Author: Andrew

The World Tour Finals: The Finals

The World Tour Finals: The Finals

Roger Federer, a genius who made tennis look effortless, once told me a story. It is, he said, “my own personal history of how I played tennis. It’s very personal. It’s not about my mother. It’s not about my father. It’s about me, me, me.”

That’s what Federer is. On this July 4 I met him in London to talk about his plans for the 2015 season, his career, his goals and his relationships.

I spoke to him through tears of frustration. We were in the midst of the World Tour Finals, where Federer was playing in the fourth round. He is, and I suppose I was, too, but the feeling was more like watching one’s career slipping into the jaws of what is already a great story. Federer has dominated tennis for the past decade and a half. He has won the most consecutive games to begin a final since Arthur Ashe. He has won the only U.S. Open men’s final. And he has spent the past five years playing on his knees, at his highest level, in his finest moments, wearing the number 10, the last man standing.

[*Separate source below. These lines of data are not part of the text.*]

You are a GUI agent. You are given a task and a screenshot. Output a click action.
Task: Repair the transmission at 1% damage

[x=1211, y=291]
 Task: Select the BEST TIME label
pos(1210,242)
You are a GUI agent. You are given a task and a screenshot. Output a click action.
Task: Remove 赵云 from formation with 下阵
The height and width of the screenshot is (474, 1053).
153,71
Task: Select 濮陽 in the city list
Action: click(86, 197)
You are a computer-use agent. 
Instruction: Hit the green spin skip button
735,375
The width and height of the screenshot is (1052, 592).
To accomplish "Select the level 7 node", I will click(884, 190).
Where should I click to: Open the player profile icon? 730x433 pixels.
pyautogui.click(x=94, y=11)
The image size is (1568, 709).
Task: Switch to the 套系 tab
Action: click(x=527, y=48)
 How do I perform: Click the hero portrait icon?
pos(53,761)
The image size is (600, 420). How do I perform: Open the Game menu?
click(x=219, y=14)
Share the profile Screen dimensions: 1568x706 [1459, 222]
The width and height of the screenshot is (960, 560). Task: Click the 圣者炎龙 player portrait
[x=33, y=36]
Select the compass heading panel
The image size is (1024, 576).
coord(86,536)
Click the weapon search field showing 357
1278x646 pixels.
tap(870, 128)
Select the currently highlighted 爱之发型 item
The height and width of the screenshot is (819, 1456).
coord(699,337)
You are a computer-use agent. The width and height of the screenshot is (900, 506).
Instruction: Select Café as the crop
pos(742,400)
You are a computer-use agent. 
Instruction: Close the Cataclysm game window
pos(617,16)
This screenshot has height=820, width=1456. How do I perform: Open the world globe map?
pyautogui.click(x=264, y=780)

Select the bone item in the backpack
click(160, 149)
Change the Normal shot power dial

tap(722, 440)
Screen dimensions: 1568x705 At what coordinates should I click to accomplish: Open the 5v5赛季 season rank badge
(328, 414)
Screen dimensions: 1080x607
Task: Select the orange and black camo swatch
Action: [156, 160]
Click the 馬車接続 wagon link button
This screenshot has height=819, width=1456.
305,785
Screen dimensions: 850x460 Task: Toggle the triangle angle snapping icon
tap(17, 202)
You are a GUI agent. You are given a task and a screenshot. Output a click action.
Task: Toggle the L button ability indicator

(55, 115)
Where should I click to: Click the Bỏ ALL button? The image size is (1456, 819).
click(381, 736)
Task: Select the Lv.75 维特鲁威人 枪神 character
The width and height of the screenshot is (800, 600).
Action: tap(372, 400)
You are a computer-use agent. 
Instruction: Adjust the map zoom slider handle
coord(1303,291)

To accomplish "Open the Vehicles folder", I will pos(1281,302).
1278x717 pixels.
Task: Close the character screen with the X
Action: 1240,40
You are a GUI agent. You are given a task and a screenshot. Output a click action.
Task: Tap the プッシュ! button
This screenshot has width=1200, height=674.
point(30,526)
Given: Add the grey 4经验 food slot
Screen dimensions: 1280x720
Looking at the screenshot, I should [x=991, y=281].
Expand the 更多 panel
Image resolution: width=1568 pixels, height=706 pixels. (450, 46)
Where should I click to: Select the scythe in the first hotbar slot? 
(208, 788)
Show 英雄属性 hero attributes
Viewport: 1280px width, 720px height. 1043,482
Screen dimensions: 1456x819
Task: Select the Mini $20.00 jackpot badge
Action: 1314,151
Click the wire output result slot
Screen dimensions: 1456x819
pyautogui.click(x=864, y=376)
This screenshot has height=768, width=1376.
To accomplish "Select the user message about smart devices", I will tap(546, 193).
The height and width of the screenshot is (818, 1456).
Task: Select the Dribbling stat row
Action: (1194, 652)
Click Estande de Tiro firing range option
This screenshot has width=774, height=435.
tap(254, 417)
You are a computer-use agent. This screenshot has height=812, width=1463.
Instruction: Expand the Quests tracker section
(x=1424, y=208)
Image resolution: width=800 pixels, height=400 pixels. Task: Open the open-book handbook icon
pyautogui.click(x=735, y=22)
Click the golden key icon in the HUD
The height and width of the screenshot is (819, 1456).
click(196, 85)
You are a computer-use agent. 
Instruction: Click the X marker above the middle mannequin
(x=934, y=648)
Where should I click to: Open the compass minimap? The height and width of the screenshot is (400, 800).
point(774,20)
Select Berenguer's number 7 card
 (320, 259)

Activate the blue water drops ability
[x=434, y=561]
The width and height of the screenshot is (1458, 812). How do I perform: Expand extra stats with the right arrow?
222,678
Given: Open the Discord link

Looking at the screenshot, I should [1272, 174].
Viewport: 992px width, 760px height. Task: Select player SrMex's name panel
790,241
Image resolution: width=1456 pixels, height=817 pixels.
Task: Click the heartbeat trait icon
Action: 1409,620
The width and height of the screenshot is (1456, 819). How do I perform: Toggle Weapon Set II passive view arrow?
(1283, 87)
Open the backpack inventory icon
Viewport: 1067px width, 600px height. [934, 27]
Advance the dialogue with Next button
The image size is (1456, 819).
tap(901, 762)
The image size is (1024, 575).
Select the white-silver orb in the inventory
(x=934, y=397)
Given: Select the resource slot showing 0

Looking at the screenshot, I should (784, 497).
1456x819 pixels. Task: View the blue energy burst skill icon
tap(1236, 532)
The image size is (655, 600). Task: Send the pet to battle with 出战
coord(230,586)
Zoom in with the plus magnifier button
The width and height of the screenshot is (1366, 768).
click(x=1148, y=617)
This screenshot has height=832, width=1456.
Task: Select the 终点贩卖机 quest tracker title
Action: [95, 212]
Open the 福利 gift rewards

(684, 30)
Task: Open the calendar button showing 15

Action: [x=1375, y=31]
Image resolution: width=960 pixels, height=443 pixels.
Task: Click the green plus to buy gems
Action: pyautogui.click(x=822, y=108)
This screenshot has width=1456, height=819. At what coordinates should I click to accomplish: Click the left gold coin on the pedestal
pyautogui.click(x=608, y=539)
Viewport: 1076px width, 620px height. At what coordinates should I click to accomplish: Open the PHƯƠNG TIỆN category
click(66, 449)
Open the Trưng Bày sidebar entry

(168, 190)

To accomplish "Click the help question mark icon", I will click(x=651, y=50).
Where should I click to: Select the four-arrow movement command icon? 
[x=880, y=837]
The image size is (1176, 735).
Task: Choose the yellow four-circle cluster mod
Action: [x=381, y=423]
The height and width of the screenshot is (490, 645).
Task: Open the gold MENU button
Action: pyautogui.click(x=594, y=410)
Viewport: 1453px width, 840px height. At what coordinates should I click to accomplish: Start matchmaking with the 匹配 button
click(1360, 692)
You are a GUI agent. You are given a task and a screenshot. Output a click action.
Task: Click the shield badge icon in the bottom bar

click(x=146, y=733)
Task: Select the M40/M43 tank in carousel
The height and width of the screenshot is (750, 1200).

I have a theory: Federer is on a bit of a downward spiral. He is, to be honest, on the edge of a precipice. The pressure to reach the summit has become unbearable. He is on his way to winning more major titles than he had ever won in his career. He is a true phenom, at the peak of his powers. I’ve never seen anyone so capable of such precision and power. “I feel like we have to play the very best to get to the very best,” Federer said at the end of the press conference after beating Roger on Sunday. “And so do they — all of us.”